Business rates explained

Business rates are a local tax paid by the occupiers of all non-domestic/business property, in the same way that Council Tax is a tax on domestic property.

You’ll probably have to pay business rates on any property not used as a home. This includes shops, offices, pubs, warehouses and factories.

The Valuation Office Agency (VOA) sets the rateable value of business premises by using property details such as rental information. A property’s rateable value is an assessment of the annual rent the property would rent for if it were available to let on the open market at a fixed valuation date.

Until 31 March 2017, the rateable values were based on a valuation date of 1 April 2008.

From 1 April 2017, the rateable values are based on the valuation date of 1 April 2015.

You can find out the current rateable value of any business premises by visiting the VOA website.

The valuation officer may change the rateable value if circumstances change. The ratepayer (and certain others who have an interest in the property) can appeal against the value shown in the list if they believe it is wrong.

If you disagree with your property’s business rates valuation you can appeal.

We can only backdate any business rates rebate to the date from which any change to the list is to have effect.

How we calculate the rates

We work out the business rates bill by multiplying the rateable value of the property by the relevant multiplier.

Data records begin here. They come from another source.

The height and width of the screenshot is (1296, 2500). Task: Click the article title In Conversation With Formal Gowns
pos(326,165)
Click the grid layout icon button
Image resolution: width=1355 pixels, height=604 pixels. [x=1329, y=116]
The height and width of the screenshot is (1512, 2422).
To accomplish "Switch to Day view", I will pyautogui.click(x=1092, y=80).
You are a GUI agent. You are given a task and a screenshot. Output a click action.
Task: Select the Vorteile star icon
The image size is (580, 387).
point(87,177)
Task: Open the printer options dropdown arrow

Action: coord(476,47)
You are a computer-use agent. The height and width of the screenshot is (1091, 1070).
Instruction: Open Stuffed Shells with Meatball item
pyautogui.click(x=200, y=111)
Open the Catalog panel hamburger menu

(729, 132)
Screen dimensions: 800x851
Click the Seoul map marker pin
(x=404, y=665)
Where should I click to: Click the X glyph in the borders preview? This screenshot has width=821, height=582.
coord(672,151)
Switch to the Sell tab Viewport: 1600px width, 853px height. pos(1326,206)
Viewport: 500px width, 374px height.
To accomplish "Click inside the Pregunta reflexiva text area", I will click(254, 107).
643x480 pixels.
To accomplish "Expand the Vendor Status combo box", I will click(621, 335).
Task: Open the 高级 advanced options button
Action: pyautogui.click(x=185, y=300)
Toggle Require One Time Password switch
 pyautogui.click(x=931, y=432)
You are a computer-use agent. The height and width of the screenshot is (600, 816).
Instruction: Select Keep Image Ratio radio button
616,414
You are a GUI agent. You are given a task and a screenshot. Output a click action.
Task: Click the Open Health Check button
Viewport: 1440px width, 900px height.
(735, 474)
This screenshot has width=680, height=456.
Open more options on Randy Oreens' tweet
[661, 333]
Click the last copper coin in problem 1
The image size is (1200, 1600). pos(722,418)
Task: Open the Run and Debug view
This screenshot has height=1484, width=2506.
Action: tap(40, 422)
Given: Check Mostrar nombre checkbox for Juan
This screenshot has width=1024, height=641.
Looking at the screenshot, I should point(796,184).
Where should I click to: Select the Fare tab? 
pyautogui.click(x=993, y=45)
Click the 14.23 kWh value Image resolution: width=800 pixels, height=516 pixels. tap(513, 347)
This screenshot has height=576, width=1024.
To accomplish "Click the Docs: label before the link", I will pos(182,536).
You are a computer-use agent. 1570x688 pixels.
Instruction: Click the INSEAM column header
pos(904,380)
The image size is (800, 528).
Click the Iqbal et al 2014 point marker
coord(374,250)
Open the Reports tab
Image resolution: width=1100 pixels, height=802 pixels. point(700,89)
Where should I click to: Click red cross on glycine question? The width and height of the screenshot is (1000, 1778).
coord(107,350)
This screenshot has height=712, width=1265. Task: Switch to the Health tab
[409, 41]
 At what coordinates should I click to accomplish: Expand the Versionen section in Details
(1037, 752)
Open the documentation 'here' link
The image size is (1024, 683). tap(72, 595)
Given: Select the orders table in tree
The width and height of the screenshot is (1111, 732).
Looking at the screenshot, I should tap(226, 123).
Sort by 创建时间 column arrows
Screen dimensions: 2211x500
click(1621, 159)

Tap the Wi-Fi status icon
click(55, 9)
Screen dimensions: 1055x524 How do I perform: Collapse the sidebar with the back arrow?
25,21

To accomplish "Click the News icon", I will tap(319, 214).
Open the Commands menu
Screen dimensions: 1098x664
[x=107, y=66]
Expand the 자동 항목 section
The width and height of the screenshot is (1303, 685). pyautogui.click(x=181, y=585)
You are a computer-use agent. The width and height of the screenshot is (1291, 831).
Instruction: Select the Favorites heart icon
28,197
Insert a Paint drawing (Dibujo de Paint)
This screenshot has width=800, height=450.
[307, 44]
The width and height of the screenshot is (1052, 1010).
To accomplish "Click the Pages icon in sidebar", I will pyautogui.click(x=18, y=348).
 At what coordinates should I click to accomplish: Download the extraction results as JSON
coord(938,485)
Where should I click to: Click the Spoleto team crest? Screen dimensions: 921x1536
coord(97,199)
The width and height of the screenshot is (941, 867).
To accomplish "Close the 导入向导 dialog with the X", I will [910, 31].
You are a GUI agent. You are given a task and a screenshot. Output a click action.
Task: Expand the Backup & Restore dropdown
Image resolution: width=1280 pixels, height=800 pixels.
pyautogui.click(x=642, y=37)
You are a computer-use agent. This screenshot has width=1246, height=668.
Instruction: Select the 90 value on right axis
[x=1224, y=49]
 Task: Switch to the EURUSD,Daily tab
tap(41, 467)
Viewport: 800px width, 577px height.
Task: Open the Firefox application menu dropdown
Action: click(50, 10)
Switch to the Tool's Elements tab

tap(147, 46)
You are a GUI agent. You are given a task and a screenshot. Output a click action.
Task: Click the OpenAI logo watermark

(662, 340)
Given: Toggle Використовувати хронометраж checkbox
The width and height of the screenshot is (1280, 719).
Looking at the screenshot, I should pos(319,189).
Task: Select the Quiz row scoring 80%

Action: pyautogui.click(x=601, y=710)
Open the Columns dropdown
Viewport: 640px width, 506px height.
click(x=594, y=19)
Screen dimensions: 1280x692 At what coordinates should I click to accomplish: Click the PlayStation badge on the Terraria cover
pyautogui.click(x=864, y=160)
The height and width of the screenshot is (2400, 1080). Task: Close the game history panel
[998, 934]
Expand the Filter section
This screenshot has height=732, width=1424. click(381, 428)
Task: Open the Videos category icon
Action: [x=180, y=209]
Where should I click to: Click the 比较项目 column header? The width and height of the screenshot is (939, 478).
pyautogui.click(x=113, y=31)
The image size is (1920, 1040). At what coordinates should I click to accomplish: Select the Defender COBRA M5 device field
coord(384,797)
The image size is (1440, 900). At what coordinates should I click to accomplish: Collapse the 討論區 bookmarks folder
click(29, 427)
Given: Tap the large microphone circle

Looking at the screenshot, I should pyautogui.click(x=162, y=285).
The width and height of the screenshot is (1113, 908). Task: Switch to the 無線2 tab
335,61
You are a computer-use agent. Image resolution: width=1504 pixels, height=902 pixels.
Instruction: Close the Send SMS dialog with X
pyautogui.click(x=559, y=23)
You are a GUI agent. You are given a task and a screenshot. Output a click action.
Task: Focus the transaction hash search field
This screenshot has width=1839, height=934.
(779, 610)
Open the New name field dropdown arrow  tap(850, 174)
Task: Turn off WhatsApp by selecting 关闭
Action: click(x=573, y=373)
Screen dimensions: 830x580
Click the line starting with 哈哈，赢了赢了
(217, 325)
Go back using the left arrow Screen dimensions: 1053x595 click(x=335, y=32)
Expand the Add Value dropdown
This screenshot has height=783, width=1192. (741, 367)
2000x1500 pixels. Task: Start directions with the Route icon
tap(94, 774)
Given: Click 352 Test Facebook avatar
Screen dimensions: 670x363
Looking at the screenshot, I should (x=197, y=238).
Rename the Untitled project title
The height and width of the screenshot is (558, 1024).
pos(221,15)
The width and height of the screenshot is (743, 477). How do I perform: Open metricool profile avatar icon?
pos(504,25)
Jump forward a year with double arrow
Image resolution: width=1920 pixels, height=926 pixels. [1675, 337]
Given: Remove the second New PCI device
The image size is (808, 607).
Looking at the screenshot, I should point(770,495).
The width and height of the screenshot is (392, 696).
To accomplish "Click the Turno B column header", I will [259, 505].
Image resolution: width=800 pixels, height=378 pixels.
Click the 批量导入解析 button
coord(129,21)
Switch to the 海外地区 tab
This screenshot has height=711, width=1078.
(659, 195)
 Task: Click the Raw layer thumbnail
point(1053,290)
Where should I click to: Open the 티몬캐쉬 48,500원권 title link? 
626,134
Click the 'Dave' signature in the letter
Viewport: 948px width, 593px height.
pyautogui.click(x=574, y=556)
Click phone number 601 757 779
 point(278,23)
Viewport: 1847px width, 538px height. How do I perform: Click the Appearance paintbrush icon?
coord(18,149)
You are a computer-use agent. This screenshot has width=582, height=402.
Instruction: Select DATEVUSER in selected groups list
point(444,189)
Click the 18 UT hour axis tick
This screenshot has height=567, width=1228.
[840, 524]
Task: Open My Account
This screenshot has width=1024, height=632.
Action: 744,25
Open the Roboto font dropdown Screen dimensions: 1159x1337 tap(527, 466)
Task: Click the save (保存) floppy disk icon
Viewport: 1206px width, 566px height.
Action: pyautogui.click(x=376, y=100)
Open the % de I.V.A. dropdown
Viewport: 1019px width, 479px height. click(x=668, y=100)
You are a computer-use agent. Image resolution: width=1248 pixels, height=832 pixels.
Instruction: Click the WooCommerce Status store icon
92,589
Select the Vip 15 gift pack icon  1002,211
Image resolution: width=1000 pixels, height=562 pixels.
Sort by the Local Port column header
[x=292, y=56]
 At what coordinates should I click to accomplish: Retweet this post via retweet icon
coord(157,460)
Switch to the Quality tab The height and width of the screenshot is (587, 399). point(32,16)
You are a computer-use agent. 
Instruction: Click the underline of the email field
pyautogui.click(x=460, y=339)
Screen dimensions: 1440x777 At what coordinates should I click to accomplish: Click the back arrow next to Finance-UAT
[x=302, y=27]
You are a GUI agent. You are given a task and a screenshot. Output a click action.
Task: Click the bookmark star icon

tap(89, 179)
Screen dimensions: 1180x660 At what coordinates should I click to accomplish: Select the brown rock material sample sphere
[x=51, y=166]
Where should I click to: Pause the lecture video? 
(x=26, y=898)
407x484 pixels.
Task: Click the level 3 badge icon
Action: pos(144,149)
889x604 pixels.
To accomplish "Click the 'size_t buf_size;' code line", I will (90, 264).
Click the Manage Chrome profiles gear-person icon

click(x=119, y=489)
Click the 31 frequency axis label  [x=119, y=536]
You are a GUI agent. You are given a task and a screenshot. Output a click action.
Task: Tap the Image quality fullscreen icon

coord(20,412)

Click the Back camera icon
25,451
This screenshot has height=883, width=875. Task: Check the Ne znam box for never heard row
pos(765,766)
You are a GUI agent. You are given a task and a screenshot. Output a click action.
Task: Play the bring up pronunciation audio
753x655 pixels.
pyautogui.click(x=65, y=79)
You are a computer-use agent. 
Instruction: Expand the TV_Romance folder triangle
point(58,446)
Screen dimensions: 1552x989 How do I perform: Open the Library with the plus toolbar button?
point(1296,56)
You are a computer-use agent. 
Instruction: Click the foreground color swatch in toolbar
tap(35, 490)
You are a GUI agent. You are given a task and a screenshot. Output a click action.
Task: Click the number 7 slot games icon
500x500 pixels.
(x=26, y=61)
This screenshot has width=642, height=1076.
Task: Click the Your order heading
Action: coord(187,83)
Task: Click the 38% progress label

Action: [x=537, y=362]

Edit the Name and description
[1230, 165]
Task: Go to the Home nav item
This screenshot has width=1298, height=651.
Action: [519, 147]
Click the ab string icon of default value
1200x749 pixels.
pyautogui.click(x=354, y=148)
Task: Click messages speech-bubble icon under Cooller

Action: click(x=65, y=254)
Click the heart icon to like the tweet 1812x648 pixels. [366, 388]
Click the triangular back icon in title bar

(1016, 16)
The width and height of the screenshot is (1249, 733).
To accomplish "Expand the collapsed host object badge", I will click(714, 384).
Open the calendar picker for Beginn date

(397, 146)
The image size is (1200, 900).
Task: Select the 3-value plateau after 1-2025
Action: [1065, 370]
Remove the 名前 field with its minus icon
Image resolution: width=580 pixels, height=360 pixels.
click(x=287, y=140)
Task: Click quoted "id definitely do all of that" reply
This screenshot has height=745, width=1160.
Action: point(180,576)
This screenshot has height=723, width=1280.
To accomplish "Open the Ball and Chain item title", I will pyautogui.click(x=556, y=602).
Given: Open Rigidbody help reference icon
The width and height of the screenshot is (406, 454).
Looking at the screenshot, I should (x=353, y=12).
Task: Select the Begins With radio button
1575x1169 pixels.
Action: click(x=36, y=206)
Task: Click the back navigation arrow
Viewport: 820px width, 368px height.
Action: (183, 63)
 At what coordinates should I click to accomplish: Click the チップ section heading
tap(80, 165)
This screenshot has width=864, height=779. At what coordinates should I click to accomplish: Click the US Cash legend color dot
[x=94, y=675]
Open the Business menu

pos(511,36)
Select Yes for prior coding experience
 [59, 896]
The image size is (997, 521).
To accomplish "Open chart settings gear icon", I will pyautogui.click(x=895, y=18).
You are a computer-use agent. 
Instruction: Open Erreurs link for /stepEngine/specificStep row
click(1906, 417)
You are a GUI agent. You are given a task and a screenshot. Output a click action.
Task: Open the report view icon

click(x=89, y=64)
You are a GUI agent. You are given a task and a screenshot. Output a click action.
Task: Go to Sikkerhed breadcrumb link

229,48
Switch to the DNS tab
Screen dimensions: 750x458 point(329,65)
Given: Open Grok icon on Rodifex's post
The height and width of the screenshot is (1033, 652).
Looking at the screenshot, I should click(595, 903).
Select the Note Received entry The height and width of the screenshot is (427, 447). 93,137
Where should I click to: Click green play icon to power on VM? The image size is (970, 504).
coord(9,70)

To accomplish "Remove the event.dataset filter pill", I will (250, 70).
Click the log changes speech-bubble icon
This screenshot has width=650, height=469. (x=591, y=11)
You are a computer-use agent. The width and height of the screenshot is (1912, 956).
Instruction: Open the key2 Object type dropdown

There are 2 multipliers: the standard non-domestic rating multiplier and the small business non-domestic rating multiplier. The standard non-domestic rating multiplier is higher to pay for the Small Business Rate Relief Scheme.

The Government sets the multipliers for each financial year for the whole of England. The multipliers change each year in line with inflation and take account of the cost of Small Business Rate Relief.

From 1 April 2017 the small business multiplier applies to businesses with a rateable value of less than £51,000. As an example, the rates for a shop with a rateable value of 15,000 for 2017/18 would be 15,000 x 0.466 = £6,990.

For a shop with the rateable value of £52,000 we use the higher multiplier for example £52,000 x0.479 = £24,908

The current and historical multipliers can be found on the business rates on gov.uk.

Revaluation

The Valuation Office Agency (VOA) adjusts the rateable value of business properties to reflect changes in the property market. It usually happens every 5 years and the most recent revaluation came into effect on 1 April 2017.

Transitional relief

Transitional relief limits how much your bill can change each year because of revaluation. Any changes to your bill are gradual if you’re eligible.

You’ll get transitional relief if your:

  • property is in England
  • rates go up or down by more than a certain amount

The business rates section on gov.uk has current information on this relief.